Simvastatin reverses target organ damage and oxidative stress in Angiotensin II hypertension: comparison with apocynin, tempol, and hydralazine.

The ability of the 3-hydroxy-3-methylglutaryl-CoA reductase inhibitor simvastatin to reverse established cardiovascular and renal alterations and oxidative stress was assessed in angiotensin II (AngII) hypertension. Sprague-Dawley rats infused with AngII (200 ng/kg per minute for 17 days) were concomitantly treated or not for the last 7 days with simvastatin, apocynin, tempol, and hydralazine (60, 60, 30, and 15 mg/kg per day, respectively). Only hydralazine lowered AngII hypertension. Simvastatin and apocynin lowered cardiac hypertrophy by 52% and 54% and reversed the marked rise in albuminuria by 25% and 70%. Neither tempol nor hydralazine affected cardiac mass or albuminuria.

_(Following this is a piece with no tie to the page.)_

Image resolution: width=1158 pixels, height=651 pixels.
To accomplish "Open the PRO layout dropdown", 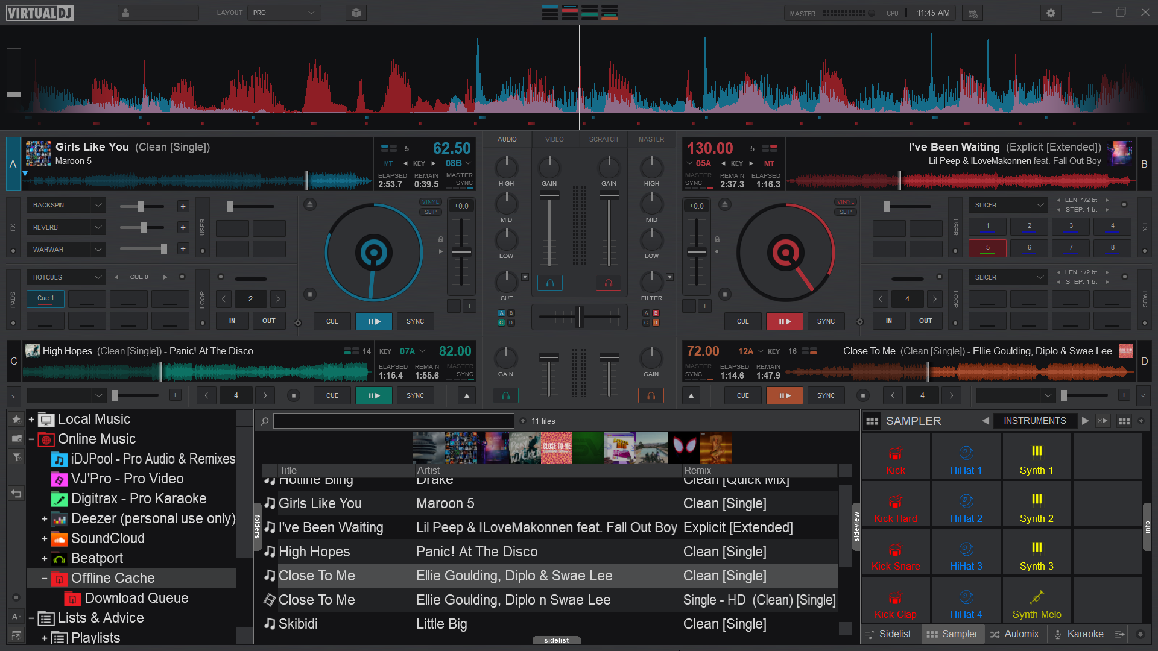I will tap(284, 13).
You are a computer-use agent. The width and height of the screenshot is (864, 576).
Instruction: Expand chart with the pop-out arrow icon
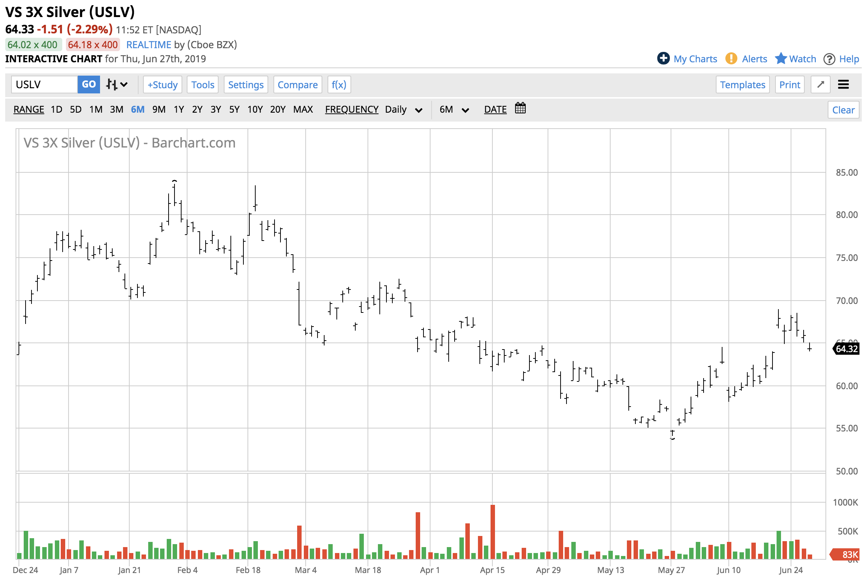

None of the treatments modified the AngII-induced increase in carotid media thickness. The rise in cardiac superoxide anion production (lucigenin-enhanced chemiluminescence method) induced by AngII was reversed by all treatments. Enhanced plasma concentration of advanced oxidation protein products (spectrophotometry using chloramine T) was unaffected by simvastatin and tempol, but it was reversed by apocynin and hydralazine. Our results indicate that simvastatin reverse established cardiac and renal alterations in AngII hypertension independently of arterial pressure. It is suggested that oxidative stress participates in the maintenance of target organ damage and that antioxidant properties are involved in the beneficial influence of the statin.